::: PROVIDED ENTRIES

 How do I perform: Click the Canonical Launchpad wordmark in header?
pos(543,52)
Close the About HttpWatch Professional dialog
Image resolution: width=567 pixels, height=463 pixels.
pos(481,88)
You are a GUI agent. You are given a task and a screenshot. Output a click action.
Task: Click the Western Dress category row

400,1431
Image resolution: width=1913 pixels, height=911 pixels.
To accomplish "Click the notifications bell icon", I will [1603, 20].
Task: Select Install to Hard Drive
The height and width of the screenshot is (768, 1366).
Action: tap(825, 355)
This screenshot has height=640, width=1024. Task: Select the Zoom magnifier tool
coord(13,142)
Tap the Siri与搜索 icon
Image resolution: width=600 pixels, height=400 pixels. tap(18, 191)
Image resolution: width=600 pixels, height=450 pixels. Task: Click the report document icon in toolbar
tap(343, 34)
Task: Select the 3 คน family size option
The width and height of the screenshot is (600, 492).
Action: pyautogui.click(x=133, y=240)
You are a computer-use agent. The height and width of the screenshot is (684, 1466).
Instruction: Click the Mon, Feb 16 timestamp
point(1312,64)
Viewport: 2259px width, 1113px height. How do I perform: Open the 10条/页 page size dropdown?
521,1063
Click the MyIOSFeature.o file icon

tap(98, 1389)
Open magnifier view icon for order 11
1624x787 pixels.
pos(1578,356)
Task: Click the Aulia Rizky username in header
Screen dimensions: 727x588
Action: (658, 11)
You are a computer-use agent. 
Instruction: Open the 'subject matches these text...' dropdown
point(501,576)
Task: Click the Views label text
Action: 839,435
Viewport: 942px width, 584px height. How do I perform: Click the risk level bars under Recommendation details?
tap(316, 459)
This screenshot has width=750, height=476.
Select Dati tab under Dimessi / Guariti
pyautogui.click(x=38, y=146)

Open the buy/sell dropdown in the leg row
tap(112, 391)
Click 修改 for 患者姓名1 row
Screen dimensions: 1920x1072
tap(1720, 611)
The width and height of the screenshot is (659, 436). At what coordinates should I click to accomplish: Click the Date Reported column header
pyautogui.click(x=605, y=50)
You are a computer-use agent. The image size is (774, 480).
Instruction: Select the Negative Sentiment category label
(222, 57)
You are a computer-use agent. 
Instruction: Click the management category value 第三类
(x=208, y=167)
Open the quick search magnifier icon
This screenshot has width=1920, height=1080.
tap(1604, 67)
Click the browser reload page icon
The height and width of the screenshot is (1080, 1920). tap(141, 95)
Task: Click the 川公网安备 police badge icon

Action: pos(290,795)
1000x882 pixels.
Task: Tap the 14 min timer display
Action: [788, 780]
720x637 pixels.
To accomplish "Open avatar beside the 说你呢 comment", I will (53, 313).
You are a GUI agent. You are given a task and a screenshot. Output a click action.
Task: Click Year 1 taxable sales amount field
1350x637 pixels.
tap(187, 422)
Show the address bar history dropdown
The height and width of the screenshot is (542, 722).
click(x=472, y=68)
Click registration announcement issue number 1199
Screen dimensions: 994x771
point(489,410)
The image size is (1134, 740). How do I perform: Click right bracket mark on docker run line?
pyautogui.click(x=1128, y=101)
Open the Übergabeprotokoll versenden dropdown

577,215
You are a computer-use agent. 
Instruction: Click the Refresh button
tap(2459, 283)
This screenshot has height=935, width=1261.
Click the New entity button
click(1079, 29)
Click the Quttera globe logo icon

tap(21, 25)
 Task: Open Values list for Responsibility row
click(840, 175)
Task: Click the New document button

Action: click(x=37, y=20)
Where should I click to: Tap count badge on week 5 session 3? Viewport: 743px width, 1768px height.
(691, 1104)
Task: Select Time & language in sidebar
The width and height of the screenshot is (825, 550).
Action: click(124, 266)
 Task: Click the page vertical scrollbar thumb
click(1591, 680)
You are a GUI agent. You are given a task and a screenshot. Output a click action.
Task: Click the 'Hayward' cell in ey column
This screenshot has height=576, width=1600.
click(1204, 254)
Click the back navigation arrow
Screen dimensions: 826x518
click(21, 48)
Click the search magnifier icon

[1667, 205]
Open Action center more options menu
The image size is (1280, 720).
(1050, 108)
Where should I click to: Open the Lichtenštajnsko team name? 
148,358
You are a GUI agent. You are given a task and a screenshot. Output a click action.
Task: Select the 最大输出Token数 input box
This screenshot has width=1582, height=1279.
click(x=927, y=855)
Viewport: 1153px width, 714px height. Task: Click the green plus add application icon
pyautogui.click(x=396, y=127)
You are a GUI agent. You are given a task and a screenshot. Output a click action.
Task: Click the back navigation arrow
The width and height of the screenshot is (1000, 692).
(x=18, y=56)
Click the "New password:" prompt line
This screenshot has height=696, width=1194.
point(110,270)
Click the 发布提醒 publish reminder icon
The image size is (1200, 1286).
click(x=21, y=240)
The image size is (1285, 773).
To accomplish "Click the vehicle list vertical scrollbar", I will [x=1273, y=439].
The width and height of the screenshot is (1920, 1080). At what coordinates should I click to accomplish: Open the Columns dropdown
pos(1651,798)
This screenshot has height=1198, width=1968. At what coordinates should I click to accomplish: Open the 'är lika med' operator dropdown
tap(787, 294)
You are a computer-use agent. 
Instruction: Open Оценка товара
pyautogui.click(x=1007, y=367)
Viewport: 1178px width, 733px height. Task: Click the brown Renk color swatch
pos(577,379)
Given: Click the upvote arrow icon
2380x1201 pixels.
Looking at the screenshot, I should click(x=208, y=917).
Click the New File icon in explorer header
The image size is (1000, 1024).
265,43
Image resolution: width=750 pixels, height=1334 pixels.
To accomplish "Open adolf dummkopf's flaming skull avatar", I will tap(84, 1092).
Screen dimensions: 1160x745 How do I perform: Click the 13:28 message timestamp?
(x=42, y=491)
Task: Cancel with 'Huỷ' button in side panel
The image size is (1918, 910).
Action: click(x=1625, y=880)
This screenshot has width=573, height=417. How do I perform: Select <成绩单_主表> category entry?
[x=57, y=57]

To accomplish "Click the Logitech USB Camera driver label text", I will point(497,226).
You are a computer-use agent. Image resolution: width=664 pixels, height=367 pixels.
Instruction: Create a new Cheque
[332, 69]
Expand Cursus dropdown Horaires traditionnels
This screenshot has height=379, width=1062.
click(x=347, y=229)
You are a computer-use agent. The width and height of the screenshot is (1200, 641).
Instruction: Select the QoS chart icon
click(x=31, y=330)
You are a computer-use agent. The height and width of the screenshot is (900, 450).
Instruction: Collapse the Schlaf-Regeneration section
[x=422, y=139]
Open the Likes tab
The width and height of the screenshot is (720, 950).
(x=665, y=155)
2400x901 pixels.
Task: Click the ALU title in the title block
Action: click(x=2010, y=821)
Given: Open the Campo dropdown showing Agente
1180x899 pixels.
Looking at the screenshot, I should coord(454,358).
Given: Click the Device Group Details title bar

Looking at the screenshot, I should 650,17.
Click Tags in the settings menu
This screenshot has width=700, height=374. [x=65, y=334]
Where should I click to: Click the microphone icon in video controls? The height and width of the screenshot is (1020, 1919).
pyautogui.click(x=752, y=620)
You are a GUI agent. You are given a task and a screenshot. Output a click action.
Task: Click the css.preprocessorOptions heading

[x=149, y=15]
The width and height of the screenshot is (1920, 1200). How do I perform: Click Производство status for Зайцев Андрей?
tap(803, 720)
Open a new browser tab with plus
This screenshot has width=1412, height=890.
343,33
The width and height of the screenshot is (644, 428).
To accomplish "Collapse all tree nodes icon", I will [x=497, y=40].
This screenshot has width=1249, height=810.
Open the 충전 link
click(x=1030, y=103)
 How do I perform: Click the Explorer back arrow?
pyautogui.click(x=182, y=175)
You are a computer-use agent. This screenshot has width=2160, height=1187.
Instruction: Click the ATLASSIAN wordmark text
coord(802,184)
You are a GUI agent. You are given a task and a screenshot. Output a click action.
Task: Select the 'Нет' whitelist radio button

::::::

Reproduce verbatim the part of the records above that opens with the line containing "Task: Open Values" and closes with the line containing "(691, 1104)", including both of those lines.

## REPLY
 Task: Open Values list for Responsibility row
click(840, 175)
Task: Click the New document button

Action: click(x=37, y=20)
Where should I click to: Tap count badge on week 5 session 3? Viewport: 743px width, 1768px height.
(691, 1104)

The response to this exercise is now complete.